_Supplied passage_
'''

The First Annual Fauci Festival At The Furin Cleavage Site

    The Corona Family Resort proudly welcomes Fauci our hero. Please join in our celebration and book signing of his classic work: “Accessory To A Million Murders.”
    All conspirators are welcome. We are located on the Say Shell Islands, an Archipelagic Republic. For your convenience, The Republic has no extradition treaty with any country. Your personal concierge will provide you with complimentary surveillance sweeps, room sterilization, and free money laundering service. Our most famous island is the Island of Dr. Moreau which is still available for vivisection studies, which although known for its pioneering studies of humanized mice, has advanced greatly since the 1895 studies of the H. T. Wells Institute.

'''

_Entries drawn from a collection_

'''

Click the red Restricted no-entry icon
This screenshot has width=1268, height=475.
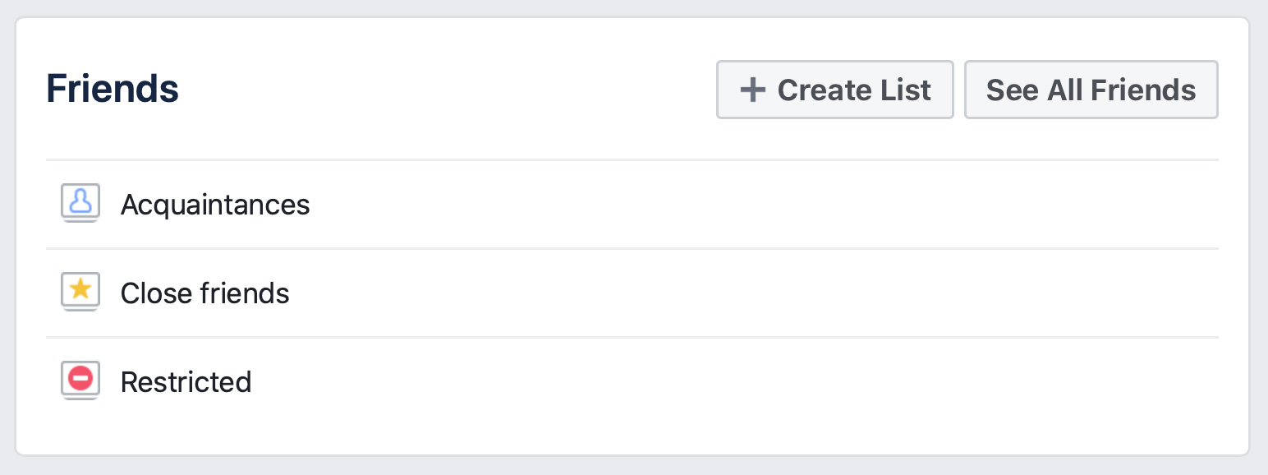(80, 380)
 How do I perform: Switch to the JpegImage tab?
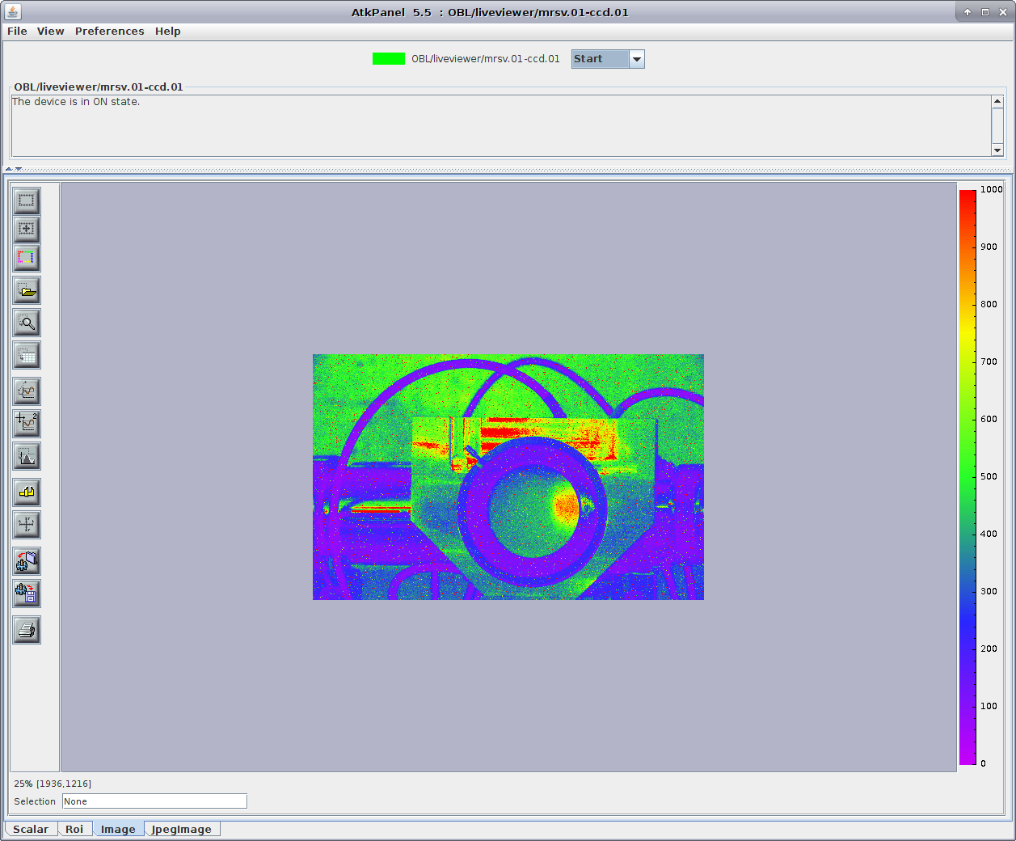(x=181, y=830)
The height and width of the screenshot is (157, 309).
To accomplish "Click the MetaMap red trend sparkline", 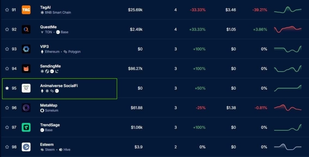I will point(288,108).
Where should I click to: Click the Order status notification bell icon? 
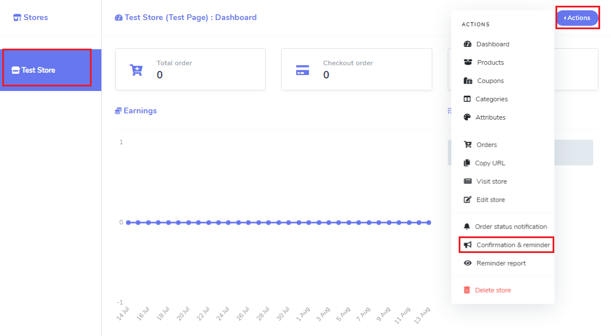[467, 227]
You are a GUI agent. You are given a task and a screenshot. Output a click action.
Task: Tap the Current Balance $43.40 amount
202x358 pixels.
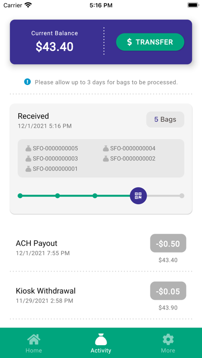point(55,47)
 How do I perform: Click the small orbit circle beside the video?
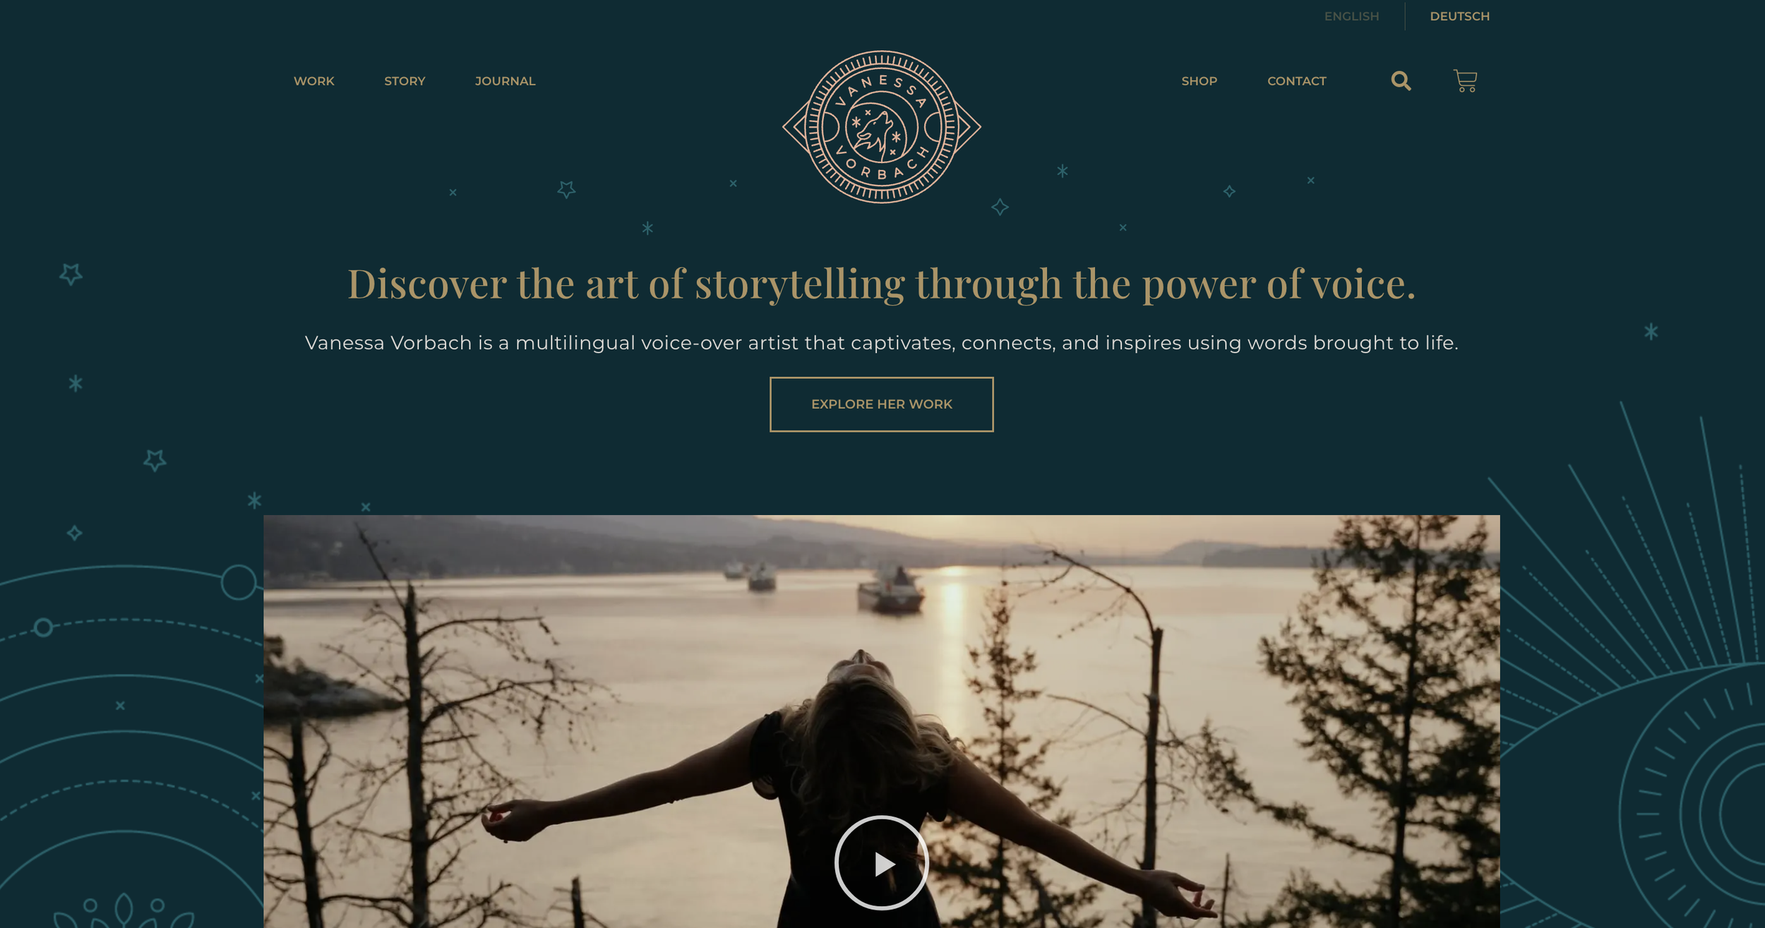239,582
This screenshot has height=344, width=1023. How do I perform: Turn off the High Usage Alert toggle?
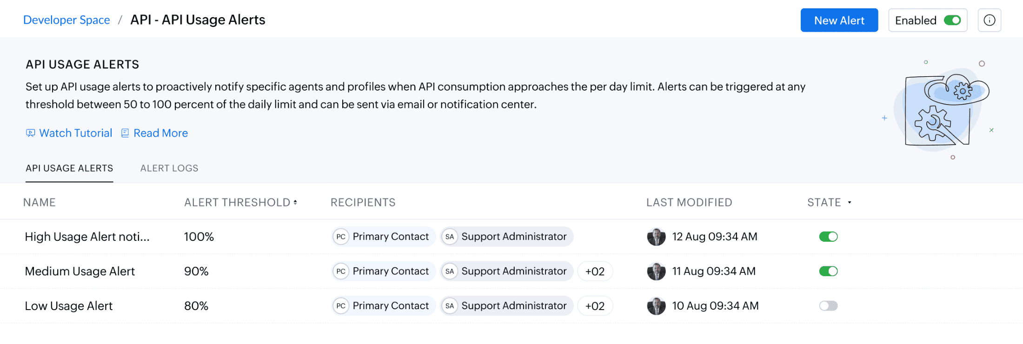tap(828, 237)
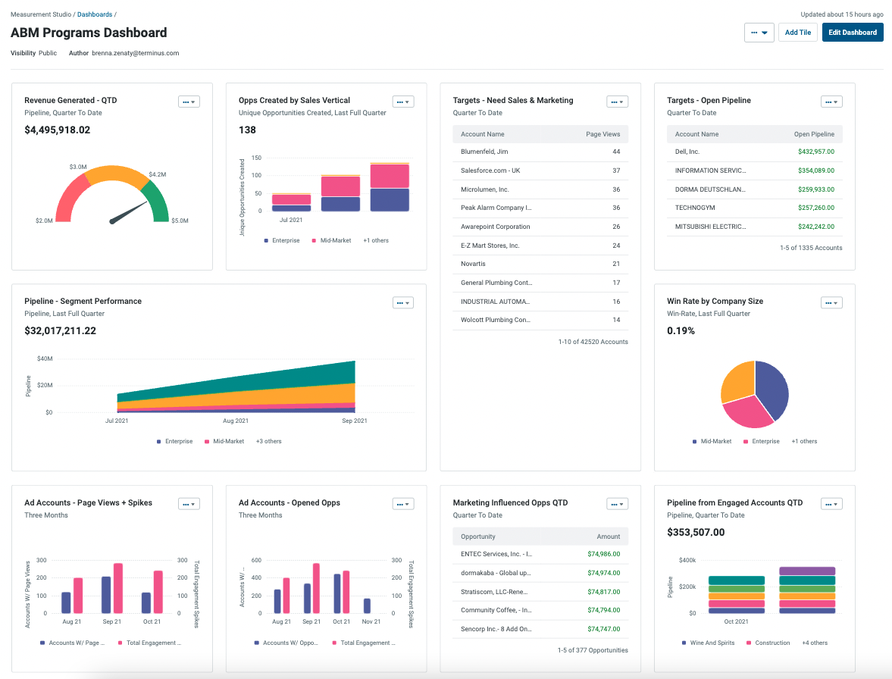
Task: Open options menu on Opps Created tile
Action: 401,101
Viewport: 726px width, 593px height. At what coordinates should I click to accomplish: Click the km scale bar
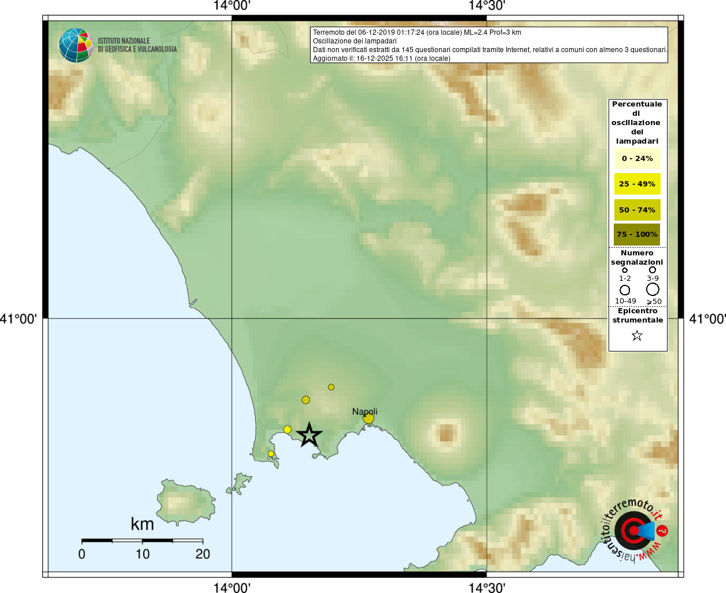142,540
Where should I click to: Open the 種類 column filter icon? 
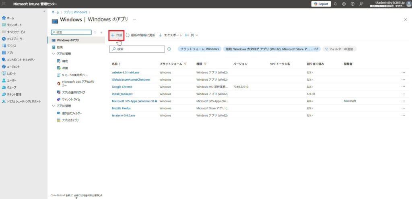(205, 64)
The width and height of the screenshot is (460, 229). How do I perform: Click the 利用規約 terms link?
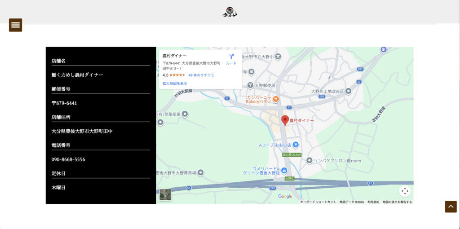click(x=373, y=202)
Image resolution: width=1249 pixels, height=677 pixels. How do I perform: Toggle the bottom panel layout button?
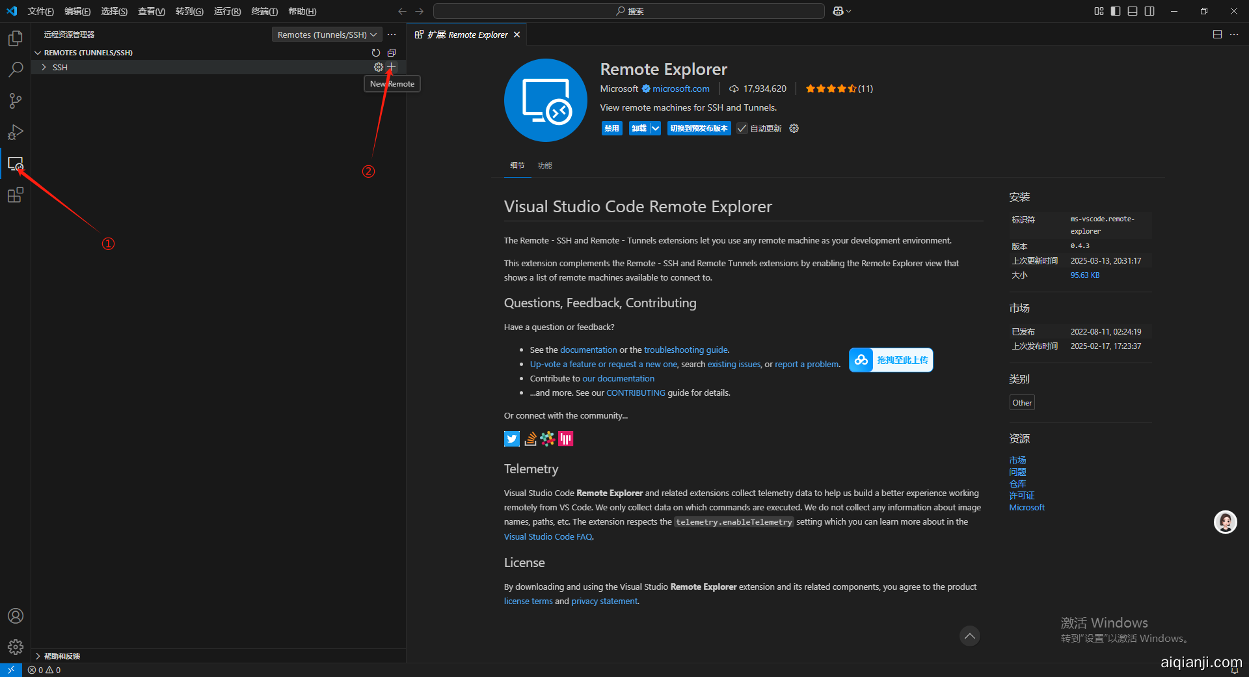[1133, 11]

'''

_Required tasks_
• A. Transcribe the portion of the Fauci Festival announcement beginning at the words "All conspirators are" and stopping after "T. Wells Institute.".
• B. Write the next part of the Fauci Festival announcement, picking up right after its final sentence.

_Replies_
• A.
All conspirators are welcome. We are located on the Say Shell Islands, an Archipelagic Republic. For your convenience, The Republic has no extradition treaty with any country. Your personal concierge will provide you with complimentary surveillance sweeps, room sterilization, and free money laundering service. Our most famous island is the Island of Dr. Moreau which is still available for vivisection studies, which although known for its pioneering studies of humanized mice, has advanced greatly since the 1895 studies of the H. T. Wells Institute.

• B.
    We have a fully equipped gym and laboratory located a short distance away from the Grand Spike Ballroom at the junction of S1 and S2 streets. Animals can be shipped at a reasonable price from The Island of Dr. Moreau. Humanized mice* that carry the human ACE2 protein that lines the airways are produced in unlimited quantities. Larger humanized animals can also be provided as pets.
    The amino acid sequence, proline-arginine-arginine-alanine, or PRRA is our pride and joy. With our infectious humor, it is what has made our viruses so happy to fuse with human lung cells. The PRRA sequence which is “the furin cleavage site” always giggles when the human furin, while cleaving, invites the virus to come inside. The dance of death is charming to watch. Tiglekso, don’t worry, ’bout a thing, every micro thing is gonna be reggae smooth.
    The islands of the archipelago provide many layers of security. Isolation can be provided for both political asylum and insane asylum, as well as retirement services and quick burial down an endless pit.

Activities

    During the festival there will be music, and the Inaugural Lecture from Mr. Science himself. The lecture will include the topics of propaganda, lobbying, intimidation, the technique of the layering of lies, commonly know as the “Fauci Lasagna” presentation, and the use of research grants as bribes.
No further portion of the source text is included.